Olde Salty, a N. Carolina beach restaurant, has adopted a strict no-tantrum policy for unruly children. That would be the end of politics as we know it.

Saturday, September 4, 2010

Political nuts: a bumper crop

It’s a legitimate question: if Glenn Beck was wearing body armor at his spectacle, do you think Sarah Palin was wearing Kevlar, too? Her white jacket looked a little boxy.

Frankly, I think Glenn Beck has jumped the shark, and Jonah and the whale. His piety sounds a bit tinny to evangelicals who do not share his Mormon conversion beliefs. Hell, many Mormons don’t either. I’ve said it before: we are watching a man breakdown on national TV. It’s sad.

There’s a change underfoot wherein politicians don’t meet with the press and don’t answer questions. Sarah Palin has honed it to an art. And her adoring followers don’t care. They hate reporters.

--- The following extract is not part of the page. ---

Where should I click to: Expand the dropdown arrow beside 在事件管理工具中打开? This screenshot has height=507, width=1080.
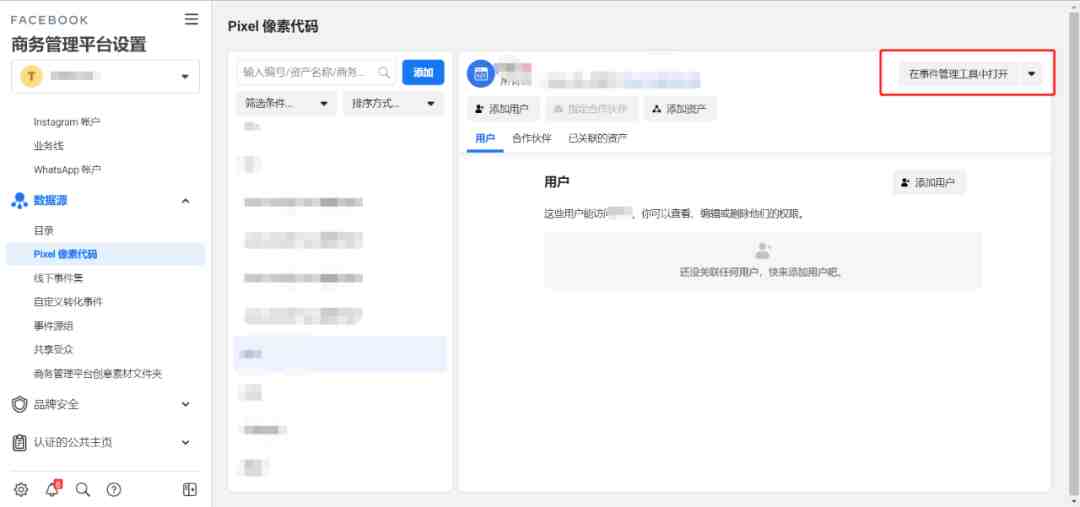click(x=1032, y=74)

It’s spreading. Witness Arizona Gov. Jan Brewer stonewalling when she was asked to clarify her assertion that beheadings were common in her state. (Not true.) No more debates for Gov. Brewer either (she bombed). Tea Baggers may find this great sport – but wait until these nuts get elected and stop answering questions from voters. Accountability, ancient history?

How about Sharon Angle, the Nevada crazy woman who runs from reporters she called to her own press conference?

Joe Miller, the Tea Bagger from Alaska who would be senator, says his funding comes from God. Bulletin: don’t tithe.

And Rand Paul, a heavenly gift. Verily.

It’s opponents like these giving Democrats some hope, current polling notwithstanding.

Term limits, you say. At least 78% of Americans see term limits as an answer. Think again, please. There are no term limits on the lobby or the bureaucrats. They would eat the freshmen for lunch.

It’s a tough choice. Should we elect nuts or professional liars?

Friday, September 3, 2010

Winter? Already?

Last Sunday, there were 10,000 bikinis out in the 90 degree Minnesota sunshine. One for every lake. More, if you count skimpies at the State Fair food court.

Today, Friday, the girls are pulling on sweaters. Soon, they will be bubble-wrapped in parkas, hoodies, and flecks of ice melt. Anthropologists think the Eskimo nose fetish was first practiced here. From October til April, that’s the only skin showing.

Get this. In 16 days, historical statistics show we could have our first snowfall. Nobody is talking about it except weather rookies like me.

The giveaway? Long lines at the cleaners to get the flannel shirts and lined britches steam cleaned before you know what. Another clue: hardware stores advertise paint that goes on even in 35 degree weather. Is that when the Lutherans were taught to paint?

Sure, the trees are changing colors in an attempt to signal humans to do what they can’t: RUN. RUN AWAY. Next door, the neighbor’s tree has been shedding red leaves for a week. It’s the kind of tree Charlie Brown would hang his kite in.

Confession: all of the above is play-like. I might grump about winter but I actually kind of like it. The ice rituals. The screams as cars slide through intersections. The antennae on fire plugs so firemen can find them in the snow banks. The historical markers on pot holes. The bourbon.

Any day now, the department of transportation will make Minnesota Nice mandatory. And Kohls will have a sale.